Por eso hay que celebrar la vida, siempre. Hacer de un hito doloroso, una ofrenda a la vida sin mayor limitación que la que te viene impuesta desde fuera y, además estás dispuesta a aceptar. 

El pasado 9 de abril, y tras dos años de pandemia, por fin, pude celebrar con la “gente de mi vida”, con la “familia que se elige”, con lo que me conecta con la vida y lo que supone tener la energía sobrada para subir hacia las estrellas y no estrellarme después. 

Fue uno de los días más bellos de mi vida, un día vitamina, un día donde me creí capaz de todo, porque todos estaban allí, alguien faltó, si, pero todos los que estaban eran de verdad, nadie hubo por “compromiso”, ni tampoco porque “ya que invito a fulanita…”, no, aquella fiesta fue una ofrenda de alegría, donde todos lo dieron todo… y que, aunque pensé que solo iba a celebrar una vez, creo que voy a repetir, porque la vida merece ser vivida celebrando con tu tribu, con tus muchas pequeñas tribus que se hacen una sola a tu lado para entregarse enteros.

Y porque a cada uno de los que estuvieron invitados le tengo que dar gracias cada día; pero en la cotidiano se pierde lo bello a veces, por enseñarme a que la vida merece ser vivida con la mayor alegría. 

Y es que, este es el mensaje que os quería dar. 
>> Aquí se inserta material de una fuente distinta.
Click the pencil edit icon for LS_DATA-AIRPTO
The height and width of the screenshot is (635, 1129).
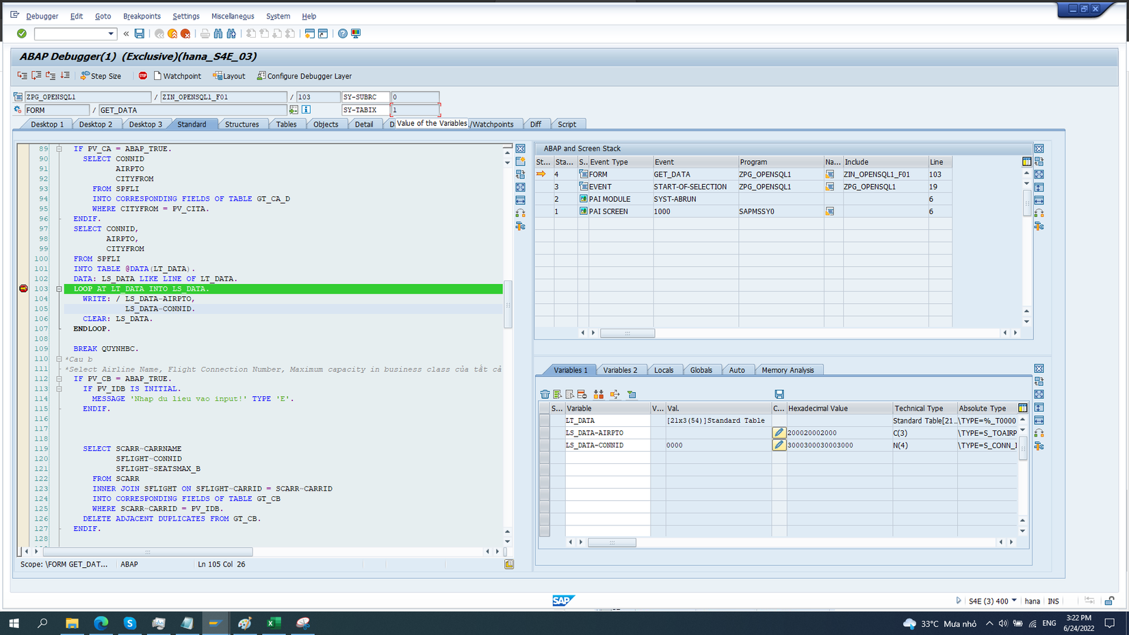pos(779,432)
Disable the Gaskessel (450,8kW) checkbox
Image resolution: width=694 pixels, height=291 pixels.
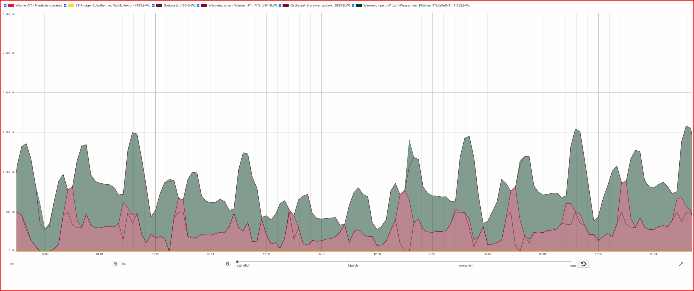pos(153,5)
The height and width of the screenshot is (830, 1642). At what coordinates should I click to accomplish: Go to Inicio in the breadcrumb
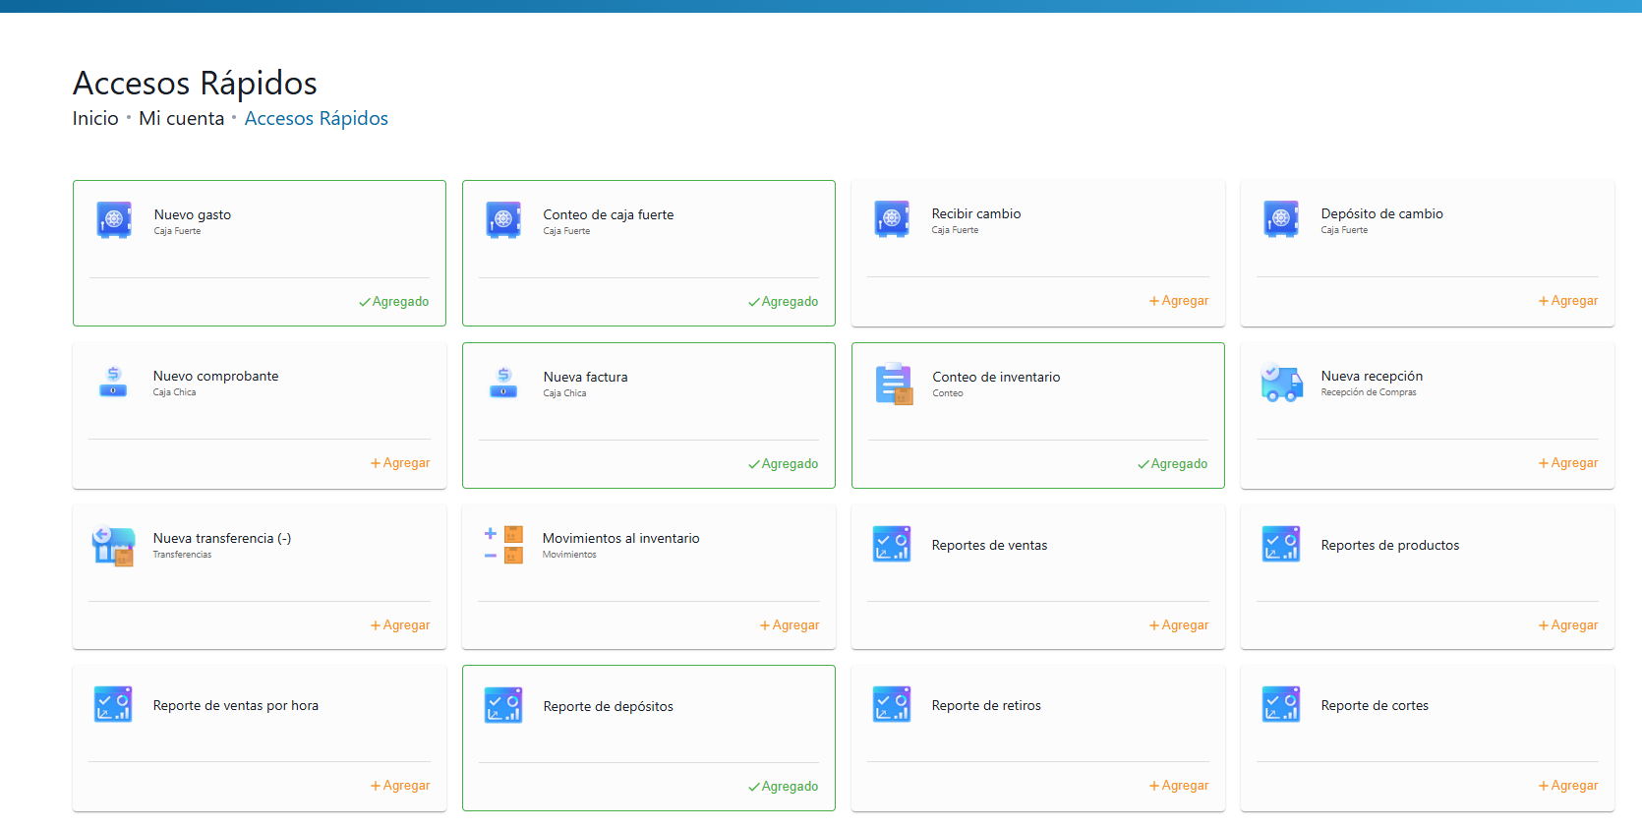95,119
Para todos es más sencillo dejarse arrastrar por la pena, dejar que el dolor nos arrastre y nos de permiso para poner pretextos para no seguir avanzando, para tener una excusa para sentarnos cómodamente en el sillón conformándonos con lo que tenemos. Que la desidia de lo cotidiano, el miedo a perder pie, y las pequeñas -o grandes- piedras que, seguro, van a aparecer en nuestro camino; no son sino motores para seguir creciendo, para saltar más alto, para cambiar de rumbo, para amar la vida siempre.
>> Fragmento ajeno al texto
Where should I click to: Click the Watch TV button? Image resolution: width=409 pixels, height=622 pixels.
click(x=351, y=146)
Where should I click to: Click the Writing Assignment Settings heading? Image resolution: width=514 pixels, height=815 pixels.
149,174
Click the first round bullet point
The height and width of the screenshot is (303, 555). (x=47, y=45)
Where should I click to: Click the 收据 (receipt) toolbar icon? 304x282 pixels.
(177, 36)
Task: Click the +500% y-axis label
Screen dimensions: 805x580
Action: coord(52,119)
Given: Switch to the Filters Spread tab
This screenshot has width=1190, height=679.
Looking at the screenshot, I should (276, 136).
¿Es fácil? Juro que no, que es difícil, mucho, y a veces no te ves con fuerzas para llevarlo a cabo, para atreverte. Pero con el milímetro de fuerzas que siempre nos quedan, no la perdamos en lamentarnos, sino en seguir hacia delante, para amar, para respirar vida. Para soñar. 

Porque lamentarse es fácil, pero no es productivo, no ama, es egoísta, aunque natural y humano. 

Hace unos días, en mi Instagram subia un stories, con la frase de la “Vecina rubia” que decía “El problema de ayudar mucho a la gente es que el día en que no puedes hacerlo, la mala eres tú”. Bien, no sabía si no tenía nada de razón porque mi espíritu se rebela; o por el contrario le daba la razón porque a que negar que me he sentido así alguna vez. Curiosamente, pregunté si estaban de acuerdo con ella, y todos los que contestaron fue para decir que sí.

Mi sangre, mi cabeza, mis convicciones muchas veces peregrinas, me dicen que pese a todo hay que seguir ayudando, amando y sonriendo sin descanso, porque solo así avanzas (tu), haciendo de lo malo algo bueno, aunque cueste más esfuerzo, aunque a veces se te haga cuesta arriba; es como una inversión a largo plazo, si tienes paciencia compensa.

Así que, que si vienen desgracias que me pillen bailando, y luchando por aquello en lo que creo.